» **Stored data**
BEGIN
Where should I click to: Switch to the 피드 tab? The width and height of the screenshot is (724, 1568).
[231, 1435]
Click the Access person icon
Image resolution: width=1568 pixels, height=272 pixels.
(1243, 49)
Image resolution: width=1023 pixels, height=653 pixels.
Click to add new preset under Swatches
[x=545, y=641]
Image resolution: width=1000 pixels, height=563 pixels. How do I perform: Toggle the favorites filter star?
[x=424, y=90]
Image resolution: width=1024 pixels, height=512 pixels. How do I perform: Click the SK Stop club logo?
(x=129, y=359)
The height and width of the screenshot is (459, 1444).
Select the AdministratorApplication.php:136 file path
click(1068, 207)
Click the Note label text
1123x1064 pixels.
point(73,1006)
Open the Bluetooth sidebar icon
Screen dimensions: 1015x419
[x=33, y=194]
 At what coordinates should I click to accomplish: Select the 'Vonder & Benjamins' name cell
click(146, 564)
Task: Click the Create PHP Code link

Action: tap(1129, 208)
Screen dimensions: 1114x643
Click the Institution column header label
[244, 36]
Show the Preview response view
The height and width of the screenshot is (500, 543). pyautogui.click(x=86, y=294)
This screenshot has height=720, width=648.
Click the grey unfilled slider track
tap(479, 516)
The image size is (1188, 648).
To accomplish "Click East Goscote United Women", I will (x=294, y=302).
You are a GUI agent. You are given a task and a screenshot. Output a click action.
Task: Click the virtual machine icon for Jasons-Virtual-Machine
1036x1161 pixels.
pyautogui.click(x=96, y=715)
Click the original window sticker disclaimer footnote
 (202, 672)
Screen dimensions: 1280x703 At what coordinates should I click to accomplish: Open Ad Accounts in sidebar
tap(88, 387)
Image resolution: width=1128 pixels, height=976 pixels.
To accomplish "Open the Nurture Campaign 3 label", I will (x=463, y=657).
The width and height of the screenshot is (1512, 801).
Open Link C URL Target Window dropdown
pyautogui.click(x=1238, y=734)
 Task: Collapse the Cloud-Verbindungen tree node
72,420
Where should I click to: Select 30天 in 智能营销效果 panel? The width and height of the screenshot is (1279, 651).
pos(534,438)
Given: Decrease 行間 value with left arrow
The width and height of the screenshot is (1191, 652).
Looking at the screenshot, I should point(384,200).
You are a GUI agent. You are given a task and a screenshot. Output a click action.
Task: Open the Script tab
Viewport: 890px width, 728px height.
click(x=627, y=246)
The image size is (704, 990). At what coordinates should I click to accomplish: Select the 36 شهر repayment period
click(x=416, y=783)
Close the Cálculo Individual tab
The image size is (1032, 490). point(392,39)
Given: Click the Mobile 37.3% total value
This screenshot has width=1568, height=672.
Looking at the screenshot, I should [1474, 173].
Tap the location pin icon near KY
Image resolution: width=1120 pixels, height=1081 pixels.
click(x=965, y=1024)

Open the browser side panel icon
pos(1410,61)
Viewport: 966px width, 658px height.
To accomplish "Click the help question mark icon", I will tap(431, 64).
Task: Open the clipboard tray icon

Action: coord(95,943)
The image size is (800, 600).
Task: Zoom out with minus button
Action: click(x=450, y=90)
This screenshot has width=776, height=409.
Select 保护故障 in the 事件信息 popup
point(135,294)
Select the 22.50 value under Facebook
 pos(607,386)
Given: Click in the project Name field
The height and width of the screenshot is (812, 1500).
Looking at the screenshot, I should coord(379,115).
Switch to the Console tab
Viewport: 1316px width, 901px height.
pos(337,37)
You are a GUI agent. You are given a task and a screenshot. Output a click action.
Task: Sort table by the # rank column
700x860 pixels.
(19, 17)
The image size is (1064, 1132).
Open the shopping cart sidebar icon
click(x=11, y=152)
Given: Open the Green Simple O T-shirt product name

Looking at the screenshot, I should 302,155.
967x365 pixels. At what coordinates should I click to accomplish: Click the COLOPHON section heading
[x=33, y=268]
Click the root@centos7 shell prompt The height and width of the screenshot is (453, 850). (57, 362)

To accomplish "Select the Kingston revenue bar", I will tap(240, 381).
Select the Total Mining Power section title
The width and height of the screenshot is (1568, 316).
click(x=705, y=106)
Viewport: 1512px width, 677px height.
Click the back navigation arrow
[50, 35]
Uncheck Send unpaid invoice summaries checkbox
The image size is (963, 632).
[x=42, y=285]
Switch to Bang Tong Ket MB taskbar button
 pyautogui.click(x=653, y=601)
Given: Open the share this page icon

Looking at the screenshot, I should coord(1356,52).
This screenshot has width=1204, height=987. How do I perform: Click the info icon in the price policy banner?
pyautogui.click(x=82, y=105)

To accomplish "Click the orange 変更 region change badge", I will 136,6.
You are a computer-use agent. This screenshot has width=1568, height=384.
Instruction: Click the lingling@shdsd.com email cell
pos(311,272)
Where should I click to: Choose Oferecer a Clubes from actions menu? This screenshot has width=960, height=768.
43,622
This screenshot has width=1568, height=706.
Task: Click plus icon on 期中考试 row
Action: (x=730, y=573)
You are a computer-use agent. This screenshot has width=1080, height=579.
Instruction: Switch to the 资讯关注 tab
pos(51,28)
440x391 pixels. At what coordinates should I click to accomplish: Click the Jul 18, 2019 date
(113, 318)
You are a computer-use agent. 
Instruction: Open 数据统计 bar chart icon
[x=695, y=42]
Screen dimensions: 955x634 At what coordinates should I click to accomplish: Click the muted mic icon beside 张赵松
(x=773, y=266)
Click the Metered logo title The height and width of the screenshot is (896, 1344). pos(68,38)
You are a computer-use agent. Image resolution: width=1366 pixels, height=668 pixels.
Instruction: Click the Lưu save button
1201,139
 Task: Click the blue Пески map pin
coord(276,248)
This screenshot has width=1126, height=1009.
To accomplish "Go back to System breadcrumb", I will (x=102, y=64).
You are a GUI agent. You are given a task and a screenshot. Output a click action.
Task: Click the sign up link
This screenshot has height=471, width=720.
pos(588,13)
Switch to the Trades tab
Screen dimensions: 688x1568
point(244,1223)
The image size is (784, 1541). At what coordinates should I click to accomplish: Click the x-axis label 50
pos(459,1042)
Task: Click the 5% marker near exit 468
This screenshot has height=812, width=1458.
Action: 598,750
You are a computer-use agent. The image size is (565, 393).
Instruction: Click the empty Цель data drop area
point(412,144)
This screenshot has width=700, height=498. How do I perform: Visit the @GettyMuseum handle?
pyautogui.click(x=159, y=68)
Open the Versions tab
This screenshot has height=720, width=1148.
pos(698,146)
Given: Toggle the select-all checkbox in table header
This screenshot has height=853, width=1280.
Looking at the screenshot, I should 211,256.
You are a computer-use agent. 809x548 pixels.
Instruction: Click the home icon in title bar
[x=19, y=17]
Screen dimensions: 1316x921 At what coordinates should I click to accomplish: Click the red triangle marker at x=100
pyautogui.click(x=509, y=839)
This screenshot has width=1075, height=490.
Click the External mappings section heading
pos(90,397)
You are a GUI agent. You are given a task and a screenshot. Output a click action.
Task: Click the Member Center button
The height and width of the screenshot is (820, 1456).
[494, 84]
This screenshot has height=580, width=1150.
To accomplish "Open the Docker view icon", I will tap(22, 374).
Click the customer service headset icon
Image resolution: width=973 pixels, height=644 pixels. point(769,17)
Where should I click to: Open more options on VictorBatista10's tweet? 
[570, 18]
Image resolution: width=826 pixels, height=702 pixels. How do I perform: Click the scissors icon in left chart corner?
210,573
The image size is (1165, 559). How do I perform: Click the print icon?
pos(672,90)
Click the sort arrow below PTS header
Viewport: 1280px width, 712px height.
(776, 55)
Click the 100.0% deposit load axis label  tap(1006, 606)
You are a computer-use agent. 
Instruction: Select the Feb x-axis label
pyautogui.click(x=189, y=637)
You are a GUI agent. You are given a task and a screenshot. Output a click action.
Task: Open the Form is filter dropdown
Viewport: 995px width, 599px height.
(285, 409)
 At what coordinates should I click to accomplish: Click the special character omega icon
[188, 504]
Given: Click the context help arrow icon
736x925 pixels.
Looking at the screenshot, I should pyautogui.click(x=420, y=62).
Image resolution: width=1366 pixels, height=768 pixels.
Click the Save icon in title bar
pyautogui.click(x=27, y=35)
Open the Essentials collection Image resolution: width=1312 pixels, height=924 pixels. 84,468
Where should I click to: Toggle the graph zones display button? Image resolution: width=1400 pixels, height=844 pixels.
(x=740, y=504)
END
» **WORK INSTRUCTIONS**
Tell how many lines above include the word "table". Give the number alone.

» **SOLUTION FOR THIS PROBLEM**
2